> Data supplied:

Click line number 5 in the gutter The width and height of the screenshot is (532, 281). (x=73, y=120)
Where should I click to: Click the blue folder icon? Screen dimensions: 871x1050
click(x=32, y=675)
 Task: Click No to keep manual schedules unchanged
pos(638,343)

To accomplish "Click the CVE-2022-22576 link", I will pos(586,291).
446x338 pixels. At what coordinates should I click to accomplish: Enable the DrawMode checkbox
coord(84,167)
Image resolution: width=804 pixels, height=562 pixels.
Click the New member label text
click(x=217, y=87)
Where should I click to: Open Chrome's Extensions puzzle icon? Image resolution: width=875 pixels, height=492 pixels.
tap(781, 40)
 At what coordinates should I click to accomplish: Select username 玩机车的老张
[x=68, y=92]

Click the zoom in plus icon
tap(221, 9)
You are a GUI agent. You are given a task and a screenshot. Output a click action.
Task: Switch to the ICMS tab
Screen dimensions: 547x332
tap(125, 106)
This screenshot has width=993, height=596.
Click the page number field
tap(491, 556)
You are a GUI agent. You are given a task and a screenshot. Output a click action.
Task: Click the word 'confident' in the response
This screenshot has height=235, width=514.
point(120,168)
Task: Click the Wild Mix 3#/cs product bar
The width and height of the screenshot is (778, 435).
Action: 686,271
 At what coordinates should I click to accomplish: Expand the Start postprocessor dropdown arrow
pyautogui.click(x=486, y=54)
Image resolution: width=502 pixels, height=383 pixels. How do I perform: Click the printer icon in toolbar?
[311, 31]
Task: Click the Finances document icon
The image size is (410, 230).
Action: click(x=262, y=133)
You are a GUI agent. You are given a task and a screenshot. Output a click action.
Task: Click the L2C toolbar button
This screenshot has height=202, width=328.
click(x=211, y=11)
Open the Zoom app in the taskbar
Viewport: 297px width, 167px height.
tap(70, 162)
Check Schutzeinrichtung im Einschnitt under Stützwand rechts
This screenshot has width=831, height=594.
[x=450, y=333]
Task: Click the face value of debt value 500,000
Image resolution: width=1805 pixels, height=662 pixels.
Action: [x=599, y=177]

> Problem to solve: Lines from the one with "Check Schutzeinrichtung im" through the end of the data: set these down exactly, including both ends and nothing more.

> Answer for the task:
Check Schutzeinrichtung im Einschnitt under Stützwand rechts
This screenshot has width=831, height=594.
[x=450, y=333]
Task: Click the face value of debt value 500,000
Image resolution: width=1805 pixels, height=662 pixels.
Action: [x=599, y=177]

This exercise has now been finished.